Data protection in biobanks from a practical point of view: what must be taken into account during set-up and operation?

Abstract

The European General Data Protection Regulation (GDPR) incorporates many of the principles of data protection that were already in force in the past. Insofar the data protection requirements for German biobanks have not fundamentally changed since the GDPR became applicable in May 2018. In detail, however, new and relevant requirements have been added. Due to many derogation clauses that allow national deviations, federal and state laws must also be taken into account in Germany, depending on the legal form of the biobank or the supporting institution, which increases the complexity in individual cases.

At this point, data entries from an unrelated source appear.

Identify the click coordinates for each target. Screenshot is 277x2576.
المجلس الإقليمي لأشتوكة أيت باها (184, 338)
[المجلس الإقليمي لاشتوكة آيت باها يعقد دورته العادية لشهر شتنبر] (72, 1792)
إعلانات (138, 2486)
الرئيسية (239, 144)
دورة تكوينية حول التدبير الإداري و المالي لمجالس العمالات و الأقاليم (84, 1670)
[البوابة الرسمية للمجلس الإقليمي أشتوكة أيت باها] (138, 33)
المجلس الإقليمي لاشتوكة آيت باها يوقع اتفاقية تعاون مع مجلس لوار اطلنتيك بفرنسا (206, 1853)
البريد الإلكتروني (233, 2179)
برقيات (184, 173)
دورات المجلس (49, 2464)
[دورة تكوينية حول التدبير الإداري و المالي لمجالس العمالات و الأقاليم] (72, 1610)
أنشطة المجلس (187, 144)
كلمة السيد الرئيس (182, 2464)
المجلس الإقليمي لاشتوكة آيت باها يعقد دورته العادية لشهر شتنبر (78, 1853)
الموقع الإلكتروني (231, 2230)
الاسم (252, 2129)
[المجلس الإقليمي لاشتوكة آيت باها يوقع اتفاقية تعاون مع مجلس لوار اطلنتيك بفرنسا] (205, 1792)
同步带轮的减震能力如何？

Research-oriented biobanks can still rely on informed, voluntary and explicit consent from patients or test persons. Other legal bases are also possible in certain cases. The information and transparency requirements have increased with the DSGVO, which has led to higher administrative costs. However, a major problem existed before and continues to exist in clarifying how biobanks deal with the right to know and the right not to know of their subjects, how this is explained in advance and which policy can be implemented in the long term, also in the context of targeted recruitment for later studies. The complexity of the regulatory framework and the resulting demands on biobanks make the development and implementation of standards unavoidable. In addition, it is recommended that such infrastructures be centralised, professionalised and equipped with the necessary resources.